Obesity rates have doubled since 1980 – and some other interesting data

One important aspect of brain health is to keep fit and at a healthy weight. However, over the last several decades people in the developed nations have been packing on the weight. This will have an adverse outcome on your general brain health – including dementia, and other neurodegenerative brain diseases.

A series of papers were released in the Lancet journal on obesity, blood pressure, and cholesterol. Escience news does a good job at summarizing the results including telling us worldwide obesity rates have doubled since 1980.

I found some of these specific body mass index (BMI) results quite interesting:

 

  • In 2008, 9.8 per cent of men and 13.8 per cent of women in the world were obese (with a BMI above 30 kg/m2), compared with 4.8 per cent for men and 7.9 per cent for women in 1980.
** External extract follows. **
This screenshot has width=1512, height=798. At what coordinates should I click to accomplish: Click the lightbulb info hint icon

  • Pacific island nations have the highest average BMI in the world, reaching 34-35 kg/m2, up to 70 per cent higher than some countries in Southeast Asia and sub-Saharan Africa.
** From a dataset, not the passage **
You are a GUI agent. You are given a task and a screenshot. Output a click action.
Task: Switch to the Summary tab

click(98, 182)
  • Among high income countries, USA has the single highest BMI (over 28 kg/m2 for men and women), followed by New Zealand. Japan has the lowest BMI (about 22 kg/m2 for women and 24 kg/m2 for men), followed by Singapore.

  • Among high-income countries, between 1980 and 2008, BMI rose most in USA (by more than 1 kg/m2/decade), followed by New Zealand and Australia for women and followed by UK and Australia for men. Women in a few Western European countries had virtually no rise in BMI.

  • The UK has the sixth highest BMI in Europe for women and ninth highest for men (both around 27 kg/m2).

  • Turkish women and Czech men have the highest BMI in Europe (both around 28 kg/m2). Swiss women had the lowest BMI in Europe (around 24 kg/m2).